Discovery based EC2 Tags
Another solution could be to discover exporter based on EC2 Tags. This allows to dynamically reconfigure Prometheus in case a new instance gets detected. Here the github repo: prometheus-aws-discovery
Run on instance
Therefore a simple go binary must be executed next to Prometheus that scrapes and generates a file that is readable by file_sd_config. By default Prometheus now checks this file every 5 minutes to detect if there is a change available.
curl -L -o prometheus-aws-discovery https://github.com/DaspawnW/prometheus-aws-discovery/releases/download/v0.3/prometheus-aws-discovery-linux-amd64
The file_sd_config should look like this:
global:
...
scrape_configs:
...
- job_name: aws-discovery
file_sd_config:
- files:
- /etc/prometheus-aws-discovery/prometheus-aws-discovery.json
And a cronjob that regenerates the prometheus-aws-discovery.json file for example every 5 minutes:
*/5 * * * * /etc/prometheus-aws-discovery/prometheus-aws-discovery -output file -file-path /etc/prometheus-aws-discovery/prometheus-aws-discovery.json
Run in Kubernetes
In case you are using the Prometheus helm chart you can also use it with Kubernetes.
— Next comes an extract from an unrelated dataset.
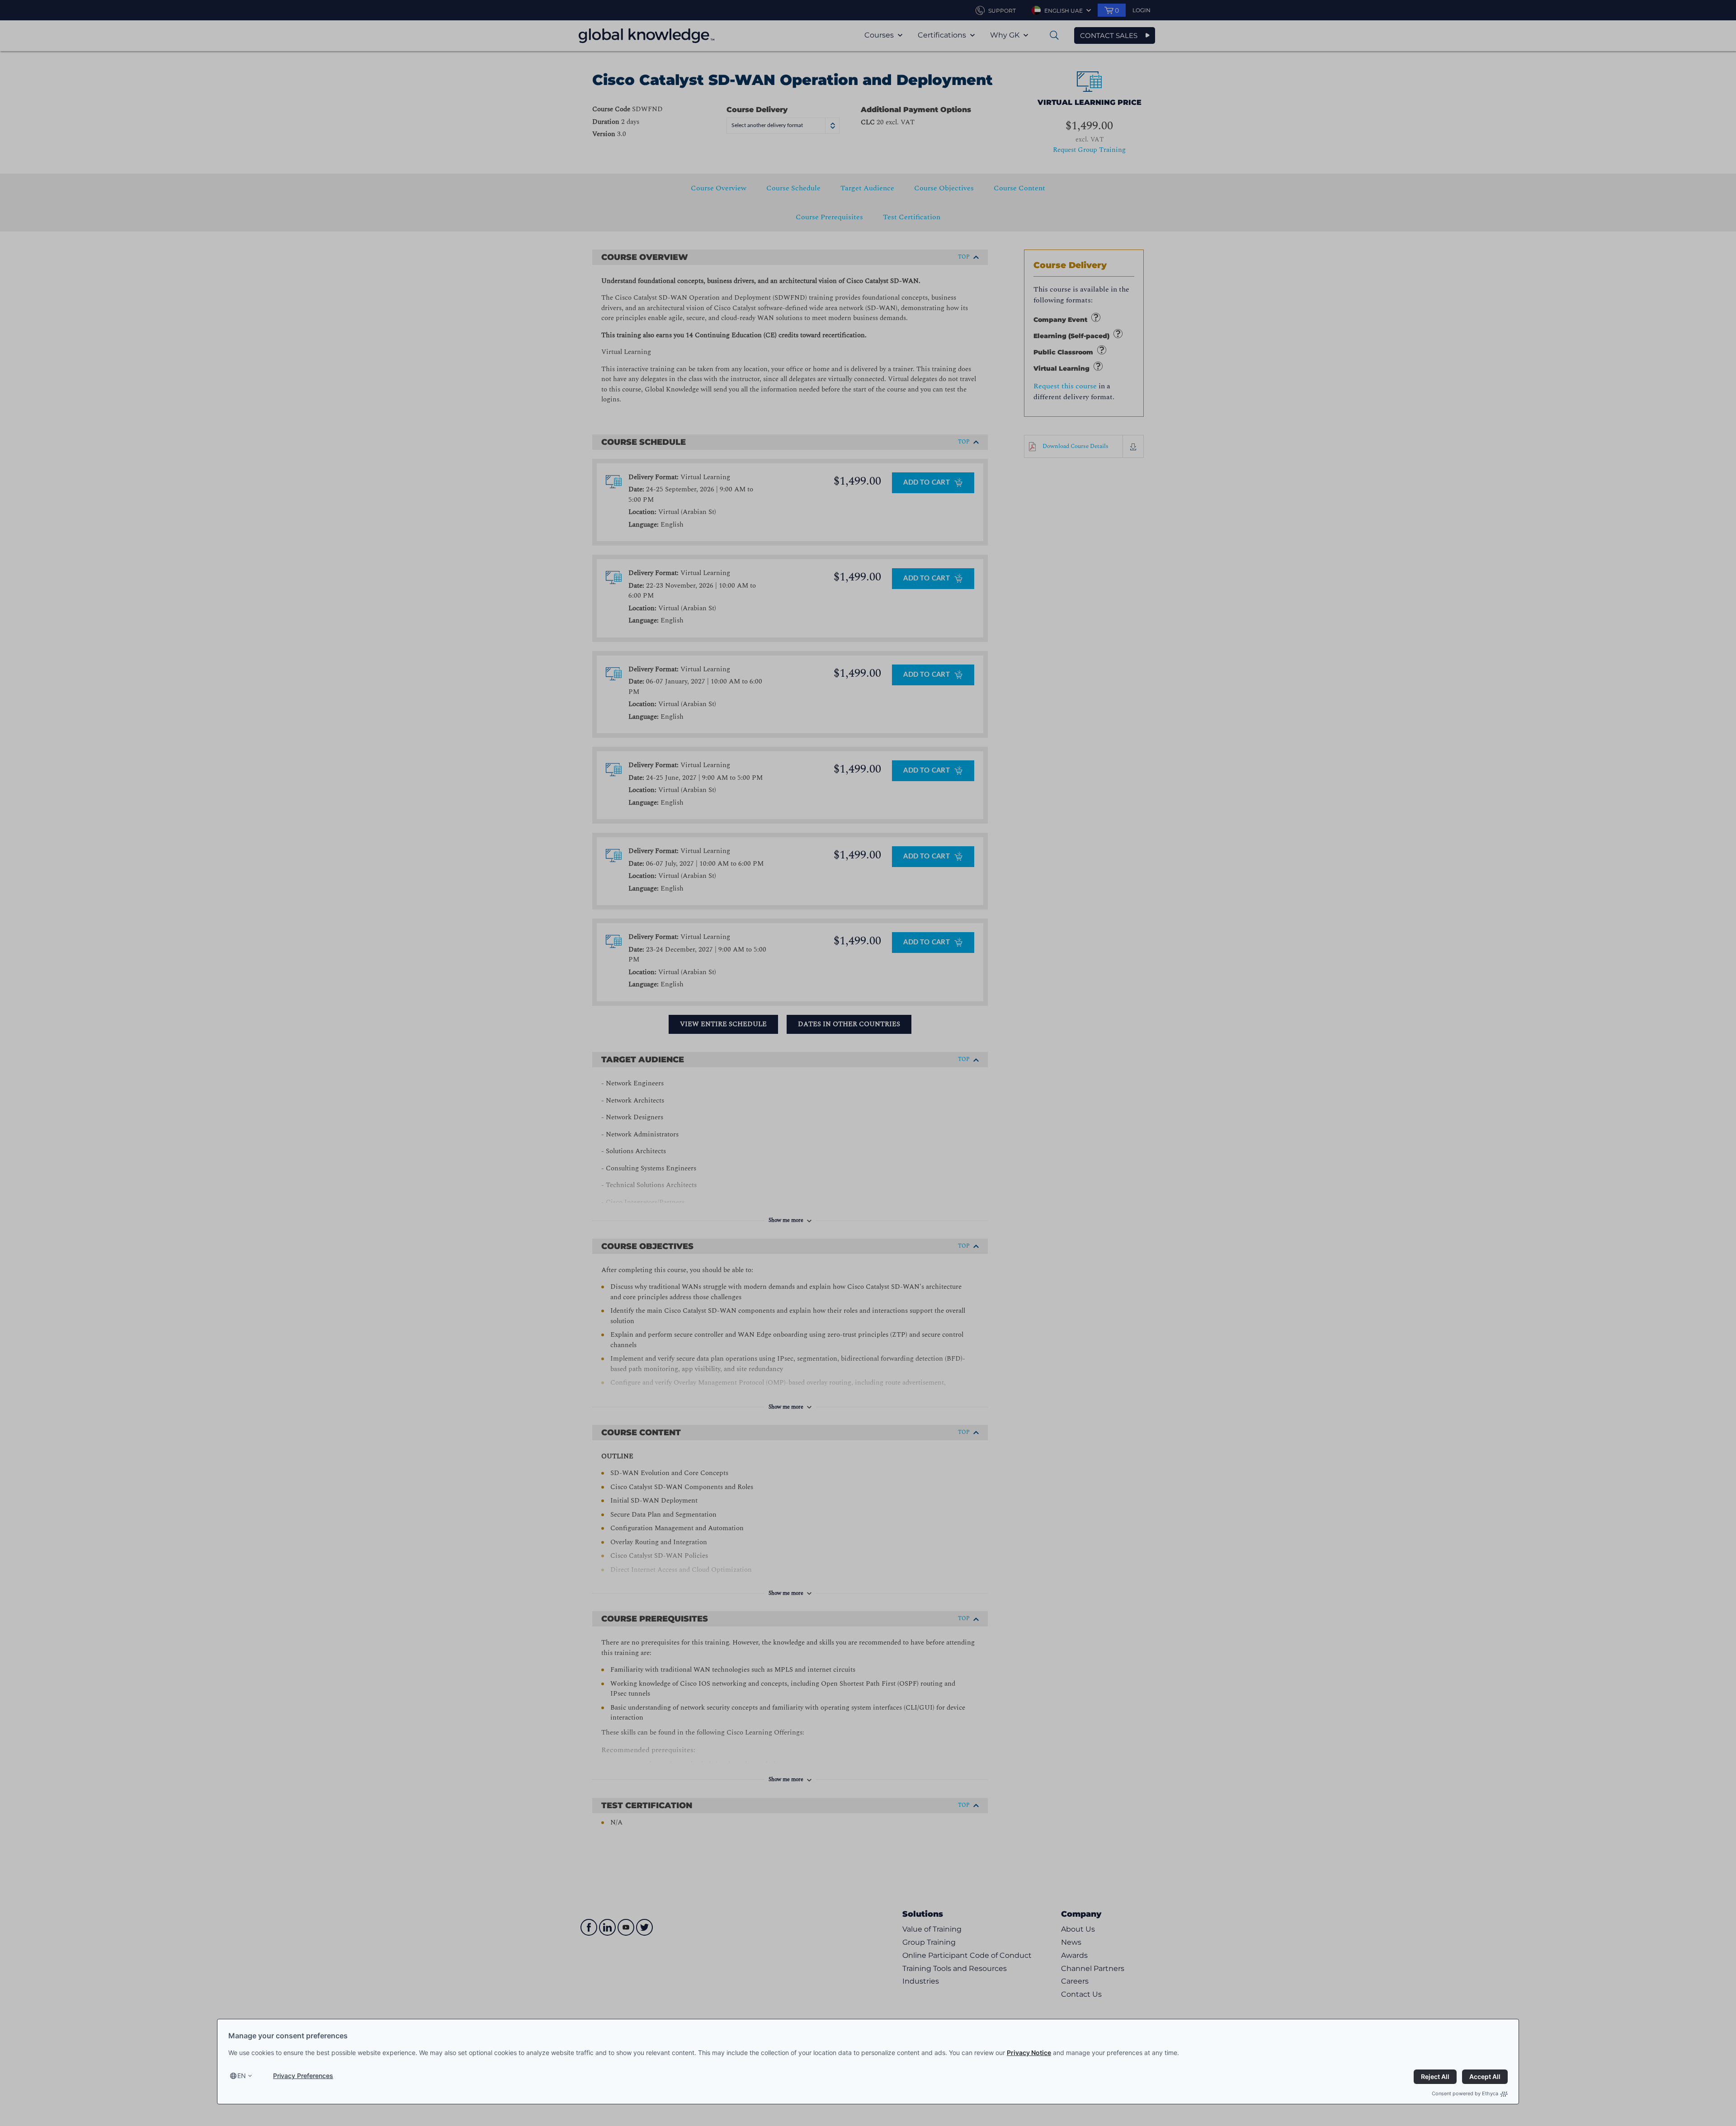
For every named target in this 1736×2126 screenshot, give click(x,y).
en (241, 2075)
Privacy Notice (1029, 2052)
Therefore the following CronJob can update the server-configmap.yaml and add a new key to it in the json format readable by file_sd_config:
apiVersion: batch/v1beta1
kind: CronJob
metadata:
name: aws-prometheus-discovery-job
spec:
concurrencyPolicy: Replace
failedJobsHistoryLimit: 1
successfulJobsHistoryLimit: 0
schedule: "{{ .Values.awsdiscovery.schedule }}"
jobTemplate:
spec:
backoffLimit: 2
template:
metadata:
{{- if .Values.awsdiscovery.podAnnotations }}
annotations:
{{ toYaml .Values.awsdiscovery.podAnnotations | indent 12 }}
{{- end }}
spec:
restartPolicy: OnFailure
serviceAccountName: aws-prometheus-discovery-job
containers:
- name: aws-discovery
image: "{{ .Values.awsdiscovery.image }}:{{ .Values.awsdiscovery.tag }}"
args:
- -output=kubernetes
- -kube-configmap-name={{ .Values.awsdiscovery.configmapName }}
- -kube-configmap-key=prometheus-aws-discovery.json
env:
- name: "AWS_REGION"
value: "eu-central-1"
The following RBAC configuration is required:
apiVersion: rbac.authorization.k8s.io/v1beta1
kind: Role
metadata:
name: aws-prometheus-discovery-job
rules:
- apiGroups:
- ""
resources:
- configmaps
resourceNames:
- {{ .Values.awsdiscovery.configmapName }}
verbs:
- get
- update
- patch
---
apiVersion: v1
kind: ServiceAccount
metadata:
name: aws-prometheus-discovery-job
---
apiVersion: rbac.authorization.k8s.io/v1beta1
kind: RoleBinding
metadata:
name: aws-prometheus-discovery-job
subjects:
- kind: ServiceAccount
namespace: {{ .Release.Namespace }}
name: aws-prometheus-discovery-job
roleRef:
kind: Role
name: aws-prometheus-discovery-job
apiGroup: rbac.authorization.k8s.io
The following values are required:
awsdiscovery:
schedule: "*/5 * * * *"
### in case you are using kube2iam here you can configure the role
#podAnnotations:
image: daspawnw/prometheus-aws-discovery
tag: v0.3
configmapName: prometheus
Afterwards the prometheus.yaml file must be extended to read the file_sd_config as described in the example above.
Now Prometheus detects new instances based on tags and reconfigures itself when a new instance starts or terminates.